Copy the material below word for word, beginning at the line that contains "The height and width of the screenshot is (862, 1400)." and stopping after the line that contains "pyautogui.click(x=220, y=23)".

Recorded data
--
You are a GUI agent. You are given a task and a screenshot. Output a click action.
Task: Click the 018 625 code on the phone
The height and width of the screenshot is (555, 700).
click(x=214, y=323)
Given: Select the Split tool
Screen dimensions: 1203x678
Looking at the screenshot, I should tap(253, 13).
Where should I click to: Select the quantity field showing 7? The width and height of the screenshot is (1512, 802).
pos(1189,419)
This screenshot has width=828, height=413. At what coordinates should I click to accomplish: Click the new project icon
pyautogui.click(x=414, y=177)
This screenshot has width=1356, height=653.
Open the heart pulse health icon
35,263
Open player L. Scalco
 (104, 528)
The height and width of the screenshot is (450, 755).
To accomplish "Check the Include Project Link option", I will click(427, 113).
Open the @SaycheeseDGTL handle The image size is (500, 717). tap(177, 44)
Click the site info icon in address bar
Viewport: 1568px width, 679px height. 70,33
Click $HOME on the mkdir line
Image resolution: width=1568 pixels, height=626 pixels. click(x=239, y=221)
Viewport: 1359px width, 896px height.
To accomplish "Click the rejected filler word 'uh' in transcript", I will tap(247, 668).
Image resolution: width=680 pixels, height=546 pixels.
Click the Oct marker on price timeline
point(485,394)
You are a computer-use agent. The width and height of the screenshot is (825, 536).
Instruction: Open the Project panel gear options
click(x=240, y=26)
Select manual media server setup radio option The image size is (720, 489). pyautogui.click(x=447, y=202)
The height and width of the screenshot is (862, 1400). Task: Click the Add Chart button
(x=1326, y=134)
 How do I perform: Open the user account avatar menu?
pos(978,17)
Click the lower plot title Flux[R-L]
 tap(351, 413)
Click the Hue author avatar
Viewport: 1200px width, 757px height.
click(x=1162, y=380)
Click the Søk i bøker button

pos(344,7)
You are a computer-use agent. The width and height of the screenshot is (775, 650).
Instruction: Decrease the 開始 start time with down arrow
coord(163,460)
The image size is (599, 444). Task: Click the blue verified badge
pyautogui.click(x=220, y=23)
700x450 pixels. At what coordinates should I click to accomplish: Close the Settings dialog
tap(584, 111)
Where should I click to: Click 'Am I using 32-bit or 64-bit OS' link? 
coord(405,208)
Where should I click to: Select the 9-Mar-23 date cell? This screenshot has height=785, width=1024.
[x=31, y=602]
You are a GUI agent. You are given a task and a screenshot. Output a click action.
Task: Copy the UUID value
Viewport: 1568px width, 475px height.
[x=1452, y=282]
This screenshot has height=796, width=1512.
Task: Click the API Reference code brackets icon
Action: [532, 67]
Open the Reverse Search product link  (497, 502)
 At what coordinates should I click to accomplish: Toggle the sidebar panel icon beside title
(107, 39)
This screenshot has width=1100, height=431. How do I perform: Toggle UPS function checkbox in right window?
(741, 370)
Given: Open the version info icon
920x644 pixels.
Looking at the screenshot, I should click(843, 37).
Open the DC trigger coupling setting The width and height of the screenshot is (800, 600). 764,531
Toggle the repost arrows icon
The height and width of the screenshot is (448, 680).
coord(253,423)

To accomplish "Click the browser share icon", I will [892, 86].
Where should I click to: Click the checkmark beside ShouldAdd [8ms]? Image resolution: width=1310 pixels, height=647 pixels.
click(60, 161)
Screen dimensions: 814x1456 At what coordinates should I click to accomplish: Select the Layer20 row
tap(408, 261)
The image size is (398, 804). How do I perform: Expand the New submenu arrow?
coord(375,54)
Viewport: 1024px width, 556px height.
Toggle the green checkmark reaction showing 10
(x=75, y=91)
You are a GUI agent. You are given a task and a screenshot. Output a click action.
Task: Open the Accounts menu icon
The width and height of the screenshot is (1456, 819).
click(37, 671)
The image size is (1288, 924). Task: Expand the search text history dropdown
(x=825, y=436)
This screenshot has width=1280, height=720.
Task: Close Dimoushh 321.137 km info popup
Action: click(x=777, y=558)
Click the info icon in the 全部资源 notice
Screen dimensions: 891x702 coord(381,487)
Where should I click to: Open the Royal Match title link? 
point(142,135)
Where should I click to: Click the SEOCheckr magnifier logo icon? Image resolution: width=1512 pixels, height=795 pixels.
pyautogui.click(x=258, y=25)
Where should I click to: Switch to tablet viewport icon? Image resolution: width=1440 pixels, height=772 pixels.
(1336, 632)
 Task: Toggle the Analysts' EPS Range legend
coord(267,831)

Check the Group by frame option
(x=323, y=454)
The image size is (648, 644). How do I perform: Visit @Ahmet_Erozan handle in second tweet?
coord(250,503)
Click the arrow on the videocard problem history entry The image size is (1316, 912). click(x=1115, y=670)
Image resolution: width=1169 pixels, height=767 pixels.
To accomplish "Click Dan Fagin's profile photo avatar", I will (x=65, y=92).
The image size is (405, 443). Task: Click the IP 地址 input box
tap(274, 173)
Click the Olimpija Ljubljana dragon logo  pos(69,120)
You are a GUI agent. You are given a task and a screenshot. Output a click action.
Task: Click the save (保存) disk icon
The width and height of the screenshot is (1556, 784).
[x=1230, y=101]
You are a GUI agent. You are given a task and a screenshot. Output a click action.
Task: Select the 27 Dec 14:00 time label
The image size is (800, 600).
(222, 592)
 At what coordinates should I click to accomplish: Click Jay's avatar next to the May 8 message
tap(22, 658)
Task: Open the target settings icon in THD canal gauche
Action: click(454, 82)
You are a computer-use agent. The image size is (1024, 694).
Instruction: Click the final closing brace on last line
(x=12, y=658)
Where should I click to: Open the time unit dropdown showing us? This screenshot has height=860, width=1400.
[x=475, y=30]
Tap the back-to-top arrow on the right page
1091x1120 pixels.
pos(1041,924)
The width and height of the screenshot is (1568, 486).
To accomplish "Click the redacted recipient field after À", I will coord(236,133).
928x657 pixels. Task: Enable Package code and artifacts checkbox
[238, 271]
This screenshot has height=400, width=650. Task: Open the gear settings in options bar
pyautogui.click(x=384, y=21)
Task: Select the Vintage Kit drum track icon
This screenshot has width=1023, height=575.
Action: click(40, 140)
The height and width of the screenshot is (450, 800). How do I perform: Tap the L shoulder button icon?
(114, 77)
--
Answer:
The height and width of the screenshot is (862, 1400). Task: Click the Add Chart button
(x=1326, y=134)
 How do I perform: Open the user account avatar menu?
pos(978,17)
Click the lower plot title Flux[R-L]
 tap(351, 413)
Click the Hue author avatar
Viewport: 1200px width, 757px height.
click(x=1162, y=380)
Click the Søk i bøker button

pos(344,7)
You are a computer-use agent. The width and height of the screenshot is (775, 650).
Instruction: Decrease the 開始 start time with down arrow
coord(163,460)
The image size is (599, 444). Task: Click the blue verified badge
pyautogui.click(x=220, y=23)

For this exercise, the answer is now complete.